_Objective_
Please find each line in the data below that contains the word "Instruction" and copy those lines out in full. Match case exactly.

_Provided records_
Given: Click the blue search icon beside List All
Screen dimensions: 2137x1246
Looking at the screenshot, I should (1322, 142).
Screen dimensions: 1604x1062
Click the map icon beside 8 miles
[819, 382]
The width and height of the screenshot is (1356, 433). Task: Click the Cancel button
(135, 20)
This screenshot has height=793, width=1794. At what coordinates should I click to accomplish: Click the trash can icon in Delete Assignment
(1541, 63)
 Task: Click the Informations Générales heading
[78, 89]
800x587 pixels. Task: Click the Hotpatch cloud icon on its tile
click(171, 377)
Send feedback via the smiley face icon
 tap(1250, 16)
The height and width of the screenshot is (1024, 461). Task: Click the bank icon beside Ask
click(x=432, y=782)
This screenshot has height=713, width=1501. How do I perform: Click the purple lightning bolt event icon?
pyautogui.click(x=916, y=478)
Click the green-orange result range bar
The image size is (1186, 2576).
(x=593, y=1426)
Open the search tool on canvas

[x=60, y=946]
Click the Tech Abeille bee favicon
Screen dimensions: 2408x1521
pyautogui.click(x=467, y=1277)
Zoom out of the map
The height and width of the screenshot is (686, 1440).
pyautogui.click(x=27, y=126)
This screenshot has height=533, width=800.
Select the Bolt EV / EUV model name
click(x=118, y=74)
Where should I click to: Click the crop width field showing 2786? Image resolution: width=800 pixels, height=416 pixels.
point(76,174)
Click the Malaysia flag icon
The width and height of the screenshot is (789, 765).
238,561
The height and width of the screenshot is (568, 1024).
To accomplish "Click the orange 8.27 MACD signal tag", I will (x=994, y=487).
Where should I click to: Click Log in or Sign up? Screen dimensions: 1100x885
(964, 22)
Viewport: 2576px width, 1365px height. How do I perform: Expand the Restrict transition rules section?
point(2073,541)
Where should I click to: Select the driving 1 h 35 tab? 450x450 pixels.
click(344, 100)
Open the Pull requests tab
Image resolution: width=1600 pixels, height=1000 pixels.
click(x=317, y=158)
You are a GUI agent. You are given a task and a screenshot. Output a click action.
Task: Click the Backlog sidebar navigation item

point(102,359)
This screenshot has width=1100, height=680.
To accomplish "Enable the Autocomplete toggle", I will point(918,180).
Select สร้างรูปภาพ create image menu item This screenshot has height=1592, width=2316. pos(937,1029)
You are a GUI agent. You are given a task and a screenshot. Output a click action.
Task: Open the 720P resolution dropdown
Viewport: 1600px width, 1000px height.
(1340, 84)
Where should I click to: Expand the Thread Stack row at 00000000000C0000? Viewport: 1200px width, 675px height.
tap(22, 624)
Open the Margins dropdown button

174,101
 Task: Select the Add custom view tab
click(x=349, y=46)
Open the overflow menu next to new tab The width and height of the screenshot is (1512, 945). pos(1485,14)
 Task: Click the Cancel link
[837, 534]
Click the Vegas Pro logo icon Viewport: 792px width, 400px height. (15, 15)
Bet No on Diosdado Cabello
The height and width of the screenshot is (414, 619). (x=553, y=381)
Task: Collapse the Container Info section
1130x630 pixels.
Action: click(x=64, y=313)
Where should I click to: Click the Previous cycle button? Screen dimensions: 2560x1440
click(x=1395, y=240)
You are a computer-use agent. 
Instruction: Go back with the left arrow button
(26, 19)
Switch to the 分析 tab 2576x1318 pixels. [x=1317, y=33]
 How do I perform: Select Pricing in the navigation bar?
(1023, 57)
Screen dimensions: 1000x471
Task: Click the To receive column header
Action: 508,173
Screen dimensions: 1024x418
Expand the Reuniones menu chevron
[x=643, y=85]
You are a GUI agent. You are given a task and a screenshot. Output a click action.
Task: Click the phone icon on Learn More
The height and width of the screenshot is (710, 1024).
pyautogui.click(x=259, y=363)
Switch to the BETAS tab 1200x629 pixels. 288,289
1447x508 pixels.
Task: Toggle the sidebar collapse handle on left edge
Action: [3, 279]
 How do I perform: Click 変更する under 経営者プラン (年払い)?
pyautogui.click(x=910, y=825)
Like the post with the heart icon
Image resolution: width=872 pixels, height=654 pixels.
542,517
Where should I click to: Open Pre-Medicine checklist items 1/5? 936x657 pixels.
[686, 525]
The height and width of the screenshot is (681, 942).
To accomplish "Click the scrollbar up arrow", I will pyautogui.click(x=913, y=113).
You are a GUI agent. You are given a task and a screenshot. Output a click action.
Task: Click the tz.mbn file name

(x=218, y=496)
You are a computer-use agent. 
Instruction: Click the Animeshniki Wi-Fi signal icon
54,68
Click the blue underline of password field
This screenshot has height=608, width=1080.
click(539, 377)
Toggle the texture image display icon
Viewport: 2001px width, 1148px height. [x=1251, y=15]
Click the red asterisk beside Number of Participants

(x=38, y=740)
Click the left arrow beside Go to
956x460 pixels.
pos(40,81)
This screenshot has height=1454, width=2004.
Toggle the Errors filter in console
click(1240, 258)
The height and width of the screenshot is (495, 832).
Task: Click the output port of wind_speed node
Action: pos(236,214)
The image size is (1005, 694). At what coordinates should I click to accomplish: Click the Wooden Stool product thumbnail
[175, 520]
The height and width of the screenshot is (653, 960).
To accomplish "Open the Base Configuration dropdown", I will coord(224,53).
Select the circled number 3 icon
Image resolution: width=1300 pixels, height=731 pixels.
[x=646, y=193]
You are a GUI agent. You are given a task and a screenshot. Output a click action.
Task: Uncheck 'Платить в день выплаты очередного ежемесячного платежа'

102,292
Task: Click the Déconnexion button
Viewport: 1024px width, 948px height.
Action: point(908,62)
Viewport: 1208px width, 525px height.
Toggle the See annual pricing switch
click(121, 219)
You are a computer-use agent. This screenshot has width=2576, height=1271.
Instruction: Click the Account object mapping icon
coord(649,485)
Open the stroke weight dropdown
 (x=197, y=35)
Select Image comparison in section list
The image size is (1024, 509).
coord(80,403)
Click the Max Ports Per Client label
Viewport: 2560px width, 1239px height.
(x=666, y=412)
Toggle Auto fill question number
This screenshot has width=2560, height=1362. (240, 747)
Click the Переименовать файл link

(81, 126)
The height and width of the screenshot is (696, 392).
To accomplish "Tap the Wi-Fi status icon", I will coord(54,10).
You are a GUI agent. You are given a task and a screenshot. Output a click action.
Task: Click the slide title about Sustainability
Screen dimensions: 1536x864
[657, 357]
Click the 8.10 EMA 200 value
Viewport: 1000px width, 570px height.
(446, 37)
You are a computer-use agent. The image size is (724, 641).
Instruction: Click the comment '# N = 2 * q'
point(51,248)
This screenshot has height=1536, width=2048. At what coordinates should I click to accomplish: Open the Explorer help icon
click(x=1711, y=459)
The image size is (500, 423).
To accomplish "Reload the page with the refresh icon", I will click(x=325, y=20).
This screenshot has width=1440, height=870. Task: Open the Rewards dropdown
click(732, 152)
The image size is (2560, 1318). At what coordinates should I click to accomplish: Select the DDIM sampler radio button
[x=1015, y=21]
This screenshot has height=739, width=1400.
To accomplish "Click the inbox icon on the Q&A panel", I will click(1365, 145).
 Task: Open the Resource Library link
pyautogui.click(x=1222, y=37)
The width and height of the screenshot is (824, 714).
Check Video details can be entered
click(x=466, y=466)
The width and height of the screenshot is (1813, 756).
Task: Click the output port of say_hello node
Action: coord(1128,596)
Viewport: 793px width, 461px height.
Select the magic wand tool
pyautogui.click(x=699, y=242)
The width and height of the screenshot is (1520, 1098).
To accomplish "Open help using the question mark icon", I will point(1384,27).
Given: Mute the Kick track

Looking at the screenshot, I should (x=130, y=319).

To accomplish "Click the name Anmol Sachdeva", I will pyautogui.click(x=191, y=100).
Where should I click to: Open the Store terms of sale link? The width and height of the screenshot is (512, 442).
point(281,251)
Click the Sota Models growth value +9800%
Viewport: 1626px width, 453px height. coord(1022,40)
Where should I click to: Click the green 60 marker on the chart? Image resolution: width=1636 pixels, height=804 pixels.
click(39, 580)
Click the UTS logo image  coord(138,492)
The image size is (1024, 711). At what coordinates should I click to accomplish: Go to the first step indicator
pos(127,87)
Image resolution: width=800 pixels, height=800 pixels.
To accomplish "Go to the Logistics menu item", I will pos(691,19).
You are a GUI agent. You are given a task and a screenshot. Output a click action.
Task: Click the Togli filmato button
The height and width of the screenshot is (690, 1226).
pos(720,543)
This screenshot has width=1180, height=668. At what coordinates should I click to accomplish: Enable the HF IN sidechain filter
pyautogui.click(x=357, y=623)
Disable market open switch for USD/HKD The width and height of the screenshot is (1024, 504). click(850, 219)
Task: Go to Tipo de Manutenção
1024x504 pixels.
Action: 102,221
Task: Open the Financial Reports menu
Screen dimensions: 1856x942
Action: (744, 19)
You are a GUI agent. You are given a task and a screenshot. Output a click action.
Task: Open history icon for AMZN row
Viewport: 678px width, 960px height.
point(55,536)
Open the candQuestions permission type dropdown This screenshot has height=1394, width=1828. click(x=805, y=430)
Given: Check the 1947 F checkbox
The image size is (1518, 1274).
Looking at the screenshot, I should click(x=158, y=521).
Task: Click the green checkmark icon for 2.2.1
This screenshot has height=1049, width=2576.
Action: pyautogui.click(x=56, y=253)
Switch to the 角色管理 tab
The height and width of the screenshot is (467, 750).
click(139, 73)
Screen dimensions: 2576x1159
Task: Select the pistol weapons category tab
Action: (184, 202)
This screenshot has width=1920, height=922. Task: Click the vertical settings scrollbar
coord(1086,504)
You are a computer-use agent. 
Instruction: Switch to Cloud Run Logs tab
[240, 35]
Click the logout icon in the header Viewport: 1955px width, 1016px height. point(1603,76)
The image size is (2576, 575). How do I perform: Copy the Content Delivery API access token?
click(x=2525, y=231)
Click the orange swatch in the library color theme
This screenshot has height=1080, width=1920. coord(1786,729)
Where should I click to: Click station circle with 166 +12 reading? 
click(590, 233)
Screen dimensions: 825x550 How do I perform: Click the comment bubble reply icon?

_Written solution_
Instruction: Go back with the left arrow button
Instruction: Click the Animeshniki Wi-Fi signal icon
Instruction: Click the Account object mapping icon
Instruction: Click the comment '# N = 2 * q'
Instruction: Switch to Cloud Run Logs tab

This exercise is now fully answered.